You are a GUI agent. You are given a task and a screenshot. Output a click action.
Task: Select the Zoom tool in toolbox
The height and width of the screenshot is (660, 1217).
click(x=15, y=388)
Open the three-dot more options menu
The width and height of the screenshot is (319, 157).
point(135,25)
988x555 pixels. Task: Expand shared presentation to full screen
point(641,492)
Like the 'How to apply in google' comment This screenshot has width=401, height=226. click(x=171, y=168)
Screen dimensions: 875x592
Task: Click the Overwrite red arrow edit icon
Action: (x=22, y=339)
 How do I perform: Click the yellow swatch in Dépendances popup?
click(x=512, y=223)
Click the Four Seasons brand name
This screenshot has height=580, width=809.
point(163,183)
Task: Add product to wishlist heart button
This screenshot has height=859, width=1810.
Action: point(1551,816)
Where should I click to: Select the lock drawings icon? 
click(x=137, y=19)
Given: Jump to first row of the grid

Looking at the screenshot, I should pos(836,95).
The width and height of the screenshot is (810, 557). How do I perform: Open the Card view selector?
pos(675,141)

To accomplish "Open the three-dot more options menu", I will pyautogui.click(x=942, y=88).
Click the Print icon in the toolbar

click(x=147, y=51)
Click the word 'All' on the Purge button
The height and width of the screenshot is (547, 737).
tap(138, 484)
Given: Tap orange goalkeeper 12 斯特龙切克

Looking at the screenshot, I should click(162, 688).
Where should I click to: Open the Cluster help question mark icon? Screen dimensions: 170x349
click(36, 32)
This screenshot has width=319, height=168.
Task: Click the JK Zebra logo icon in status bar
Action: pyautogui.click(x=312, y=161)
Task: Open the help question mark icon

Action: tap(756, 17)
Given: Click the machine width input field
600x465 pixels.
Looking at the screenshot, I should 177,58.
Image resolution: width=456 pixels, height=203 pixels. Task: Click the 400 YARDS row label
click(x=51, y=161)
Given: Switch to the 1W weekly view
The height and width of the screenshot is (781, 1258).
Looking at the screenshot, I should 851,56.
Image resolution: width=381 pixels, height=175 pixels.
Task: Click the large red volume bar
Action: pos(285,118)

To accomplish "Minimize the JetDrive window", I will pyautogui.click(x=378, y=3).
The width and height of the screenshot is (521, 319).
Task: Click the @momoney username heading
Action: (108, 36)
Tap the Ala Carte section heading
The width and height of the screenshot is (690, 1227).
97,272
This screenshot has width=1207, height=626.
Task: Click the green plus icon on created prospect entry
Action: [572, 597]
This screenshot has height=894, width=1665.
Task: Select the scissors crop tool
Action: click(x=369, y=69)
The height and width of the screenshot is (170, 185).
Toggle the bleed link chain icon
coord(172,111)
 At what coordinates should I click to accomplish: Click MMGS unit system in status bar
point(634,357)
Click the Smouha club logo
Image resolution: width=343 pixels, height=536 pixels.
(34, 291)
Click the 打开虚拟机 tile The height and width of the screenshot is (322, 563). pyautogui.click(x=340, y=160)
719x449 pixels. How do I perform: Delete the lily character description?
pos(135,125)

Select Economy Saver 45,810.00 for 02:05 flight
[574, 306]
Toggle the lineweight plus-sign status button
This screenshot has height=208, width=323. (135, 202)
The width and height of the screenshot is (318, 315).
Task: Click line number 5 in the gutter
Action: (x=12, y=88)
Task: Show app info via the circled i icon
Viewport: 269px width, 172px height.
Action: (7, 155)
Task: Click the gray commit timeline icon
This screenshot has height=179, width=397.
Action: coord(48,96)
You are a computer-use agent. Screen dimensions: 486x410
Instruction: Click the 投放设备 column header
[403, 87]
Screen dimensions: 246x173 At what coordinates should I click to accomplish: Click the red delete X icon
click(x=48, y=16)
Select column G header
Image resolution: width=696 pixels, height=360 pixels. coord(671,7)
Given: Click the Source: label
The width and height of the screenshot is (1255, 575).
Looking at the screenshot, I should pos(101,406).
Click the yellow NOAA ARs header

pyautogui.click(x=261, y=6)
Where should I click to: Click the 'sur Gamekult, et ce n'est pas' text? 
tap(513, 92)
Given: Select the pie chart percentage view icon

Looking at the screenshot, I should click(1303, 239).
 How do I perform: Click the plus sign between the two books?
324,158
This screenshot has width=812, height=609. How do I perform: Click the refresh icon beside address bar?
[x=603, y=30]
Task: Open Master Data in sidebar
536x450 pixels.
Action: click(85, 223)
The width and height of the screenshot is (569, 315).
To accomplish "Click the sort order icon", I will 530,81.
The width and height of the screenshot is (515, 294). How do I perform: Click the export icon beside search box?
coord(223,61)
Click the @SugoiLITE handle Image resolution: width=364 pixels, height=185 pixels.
****************************************
Look back at the entries above. Retype the line with "600x465 pixels.", the line with "Given: Switch to the 1W weekly view", and all lines in between.

Result of the task:
600x465 pixels.
Looking at the screenshot, I should 177,58.
Image resolution: width=456 pixels, height=203 pixels. Task: Click the 400 YARDS row label
click(x=51, y=161)
Given: Switch to the 1W weekly view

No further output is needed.